Dia hanya mengenal Hindarto Budiman (almarhum) karena telah menandatangani Perjanjian Kerja Sama untuk membangun Sekolah Lentera Kasih di Sunter, Jakarta. Tanah yang dialokasikan ternyata berada di lahan yang diperoleh Hindarto berdasarkan Perjanjian Kerja Sama dengan Yayasan Untag. Namun, Hindarto jatuh sakit dan tidak bisa merealisasi kerja sama dengan Yayasan Untag sehingga Tedja ditawarkan dan diminta untuk melanjutkan perjanjian tersebut.
“Berdasarkan kesepakatan bersama dibuatlah Perjanjian Kerja Sama No. 58 tahun 2009 antara PT Graha Mahardikka dan Yayasan Untag. Karena tujuannya adalah untuk melanjutkan perjanjian yang sudah ada sebelumnya maka para pihak sepakat untuk melanjutkan syarat-syarat yang sudah ada di perjanjian sebelumnya,”papar Tedja kepada Majelis Hakim.
Selanjutnya, sesuai bukti-bukti dan keterangan saksi-saksi di persidangan, Tedja sudah menyelesaikan seluruh kewajiban pembayaran harga tanah sesuai dengan Perjanjian Kerja Sama Nomor 58. Pembayaran itu mencakup, uang muka sebesar Rp 6,445 miliar yang dibayarkan oleh Hindarto Budiman, pembangunan gedung kampus Untag setinggi delapan lantai dengan luas 8.000 meter persegi dengan nilai Rp 31,4 miliar (melebihi perjanjian yang hanya Rp 24 miliar), pembayaran sebesar Rp 15 miliar untuk untuk pembelian tanah di Cibubur sebagai pengganti tanah di Sunter, serta pembayaran sebesar Rp 36,129 miliar (dari seharusnya Rp 31,5 miliar sesuai perjanjian) ke rekening Bank Mandiri 1200006749779 (sebesar Rp 19,42 miliar) dan BCA 5830302222 (Rp 16,71 miliar) atas nama Yayasan Untag.
Baca Juga: Sengketa Lahan Untag, Pembayaran Terdakwa Melebihi Perjanjian
“Perlu ditelusuri lebih jauh oleh Yayasan Untag dan pihak aparat hukum, dana yang sudah kami bayarkan tersebut kemudian mengalir ke mana? Apakah ada oknum-oknum di yayasan yang telah menyelewengkan atau menggelapkan dana hasil penjualan lahan yang nilainya lebih dari Rp 67,5 miliar tersebut,” lontar Tedja kepada majelis hakim yang dipimpin Tugiyanto.

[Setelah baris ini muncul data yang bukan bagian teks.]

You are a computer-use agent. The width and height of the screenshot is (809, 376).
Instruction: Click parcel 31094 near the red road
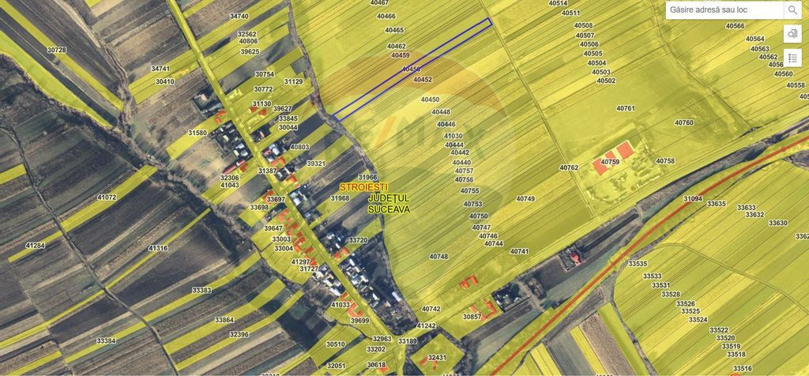692,199
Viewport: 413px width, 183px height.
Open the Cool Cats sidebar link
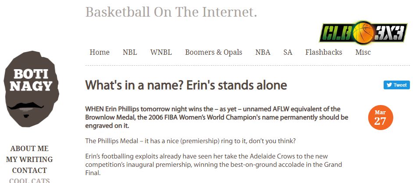[x=29, y=180]
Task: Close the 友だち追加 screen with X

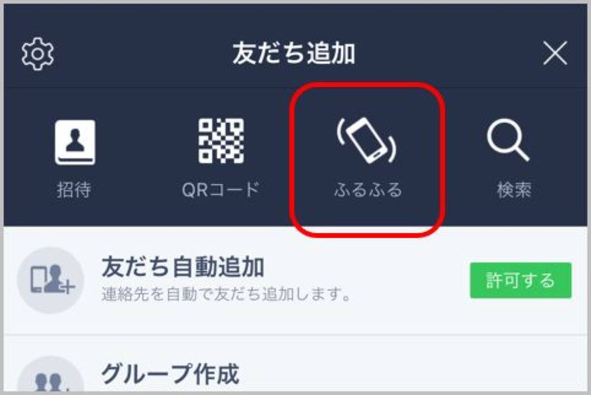Action: [x=555, y=53]
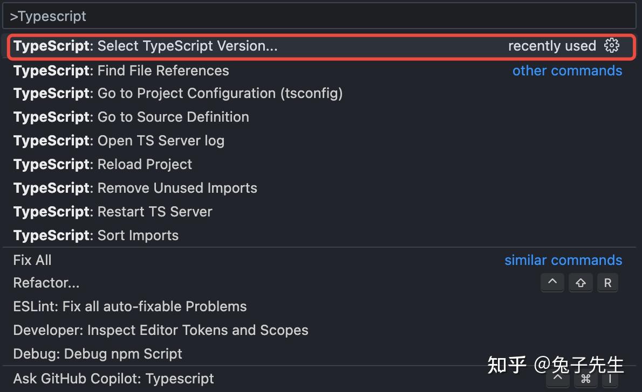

Terkait dengan dakwaan penipuan karena tidak merealisasikan pembuatan bak garansi, Tedja menyatakan bahwa tidak ada kewajiban tersebut dalam perjanjian. “Tuduhan bahwa kami menjanjikan bank garansi atas transaksi tersebut adalah bohong dan fitnah belaka, karena jika benar diwajibkan adanya bank garansi pasti hal itu dicantumkan dalam Perjanjian Kerja Sama Nomor 58 atausetidaknya dibuatkan dalam addendum perjanjian,” tandas Tedja.
Sumber perkara bermula dari transaksi jual-beli antara Yayasan Untag yang diwakili Rudyono Darsono dengan Tedja Widjaja selaku Direktur PT GM atas lahan milik Yayasan Untag seluas 3,2 hektare dengan nilai transaksi Rp 65,6 miliar pada 2009. Dalam transaksi tersebut disepakati empat bentuk pembayaran yang tertuang dalam akta perjanjian kerjasama No.58, tangal 28 Oktober 2009, yang seluruhnya sudah dilunasi oleh Graha Mahardhika dengan bukti pembayaran yang lengkap.
Pertama, pembayaran uang muka Rp 6,445 miliar.
Kemudian pembayaran senilai Rp 15 miliar. Selanjutnya Rp 16,145 miliar dibayar tunai bertahap selama 36 bulan, dan terakhir dibayar dengan pembangunan gedung kampus baru dengan nilai minimal Rp 24 miliar. Pada Juni 2017, Yayasan Untag melaporkan dugaan tindak pidana oleh Tedja Widjaja ke polisi yang ditindaklanjuti oleh polisi dengan melakukan penyidikan.
Pada perjalanannya, polisi menyatakan berkas perkara tersebut lengkap dan melimpahkannya ke kejaksaan yang berlanjut ke penuntutan hingga akhirnya naik ke persidangan di Pengadilan Negeri Jakarta Utara sejak awal Oktober 2018 dengan Nomor Perkara 1087/PID.B/2018/PN.JKT.UTR.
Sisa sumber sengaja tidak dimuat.